July 21, 2006 – Without funding, the Agriculture Department can't effectively market produce grown in the Virgin Islands, according to Agriculture Commissioner Lawrence Lewis, speaking at a meeting Friday of the Senate Finance Committee.
Lewis was at the Finance Committee to ask for $3.43 million from the general fund for the department's Fiscal Year 2007 budget. He said that $2.9 million goes for salaries.
The commissioner said he needs a minimum of three more people on his staff to deal solely with marketing Virgin Islands-grown produce.
"We know what we need to do, but we need staff so we can't pursue it the way we'd like to," Lewis said.
He said the department currently has a marketing revolving fund, but that money goes to assist farmers in getting their produce to market. It is not a fund to advertise and market local products.
Sen. Terrence Nelson spoke about his vision for "Virgin Fresh" products, saying, "We could have a local supermarket filled with homegrown produce."
Lewis said that while locally grown produce costs more, the money goes back into the local economy.
He said the territory's farmers can successfully grow certain crops – herbs, spices, melons, pumpkin, cucumbers, peppers, eggplants, tomatoes and eggplants – but there are obstacles in developing an economically viable agriculture industry.
The lack of land was chief among the problems, he said.
"You can't be a full-time farmer on two acres."
He said that the Legislature had appropriated money to secure more land, but that it was hard to convince private landholders to sell their land for farming.
And while the department has worked on increasing water availability, more needs to be done in order to assist farmers, Lewis said.
With more money, the department could buy equipment that would enable staff to cut meat butchered at the department's abattoirs into cuts that supermarkets want, but he said the supermarkets don't want to purchase entire carcasses, so they go elsewhere.
Lewis said that plans are under way to form a farmers advisory board, but said the board could generate problems. "Advisory boards act as if they're the last word," he said.

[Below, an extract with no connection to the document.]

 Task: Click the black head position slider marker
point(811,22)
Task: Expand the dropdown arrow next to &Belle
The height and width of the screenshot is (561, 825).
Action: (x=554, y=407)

Although Nelson suggested that the Agriculture Department set up a food processing plant to deal with periodic gluts of produce, Lewis said it wasn't as simple as it sounded.
Lewis also spoke about the subsidies provided to the territory's farmers. For example, he said that while they would pay $60 an hour to rent a tractor from a private company, the department charges only $25 an hour.
The department is also looking at the rent it charges for land, but Lewis acknowledged there will be a public outcry when the prices go up. He said the department charges $20 a year per acre for less than five acres and $15 a year per acre for five acres or more.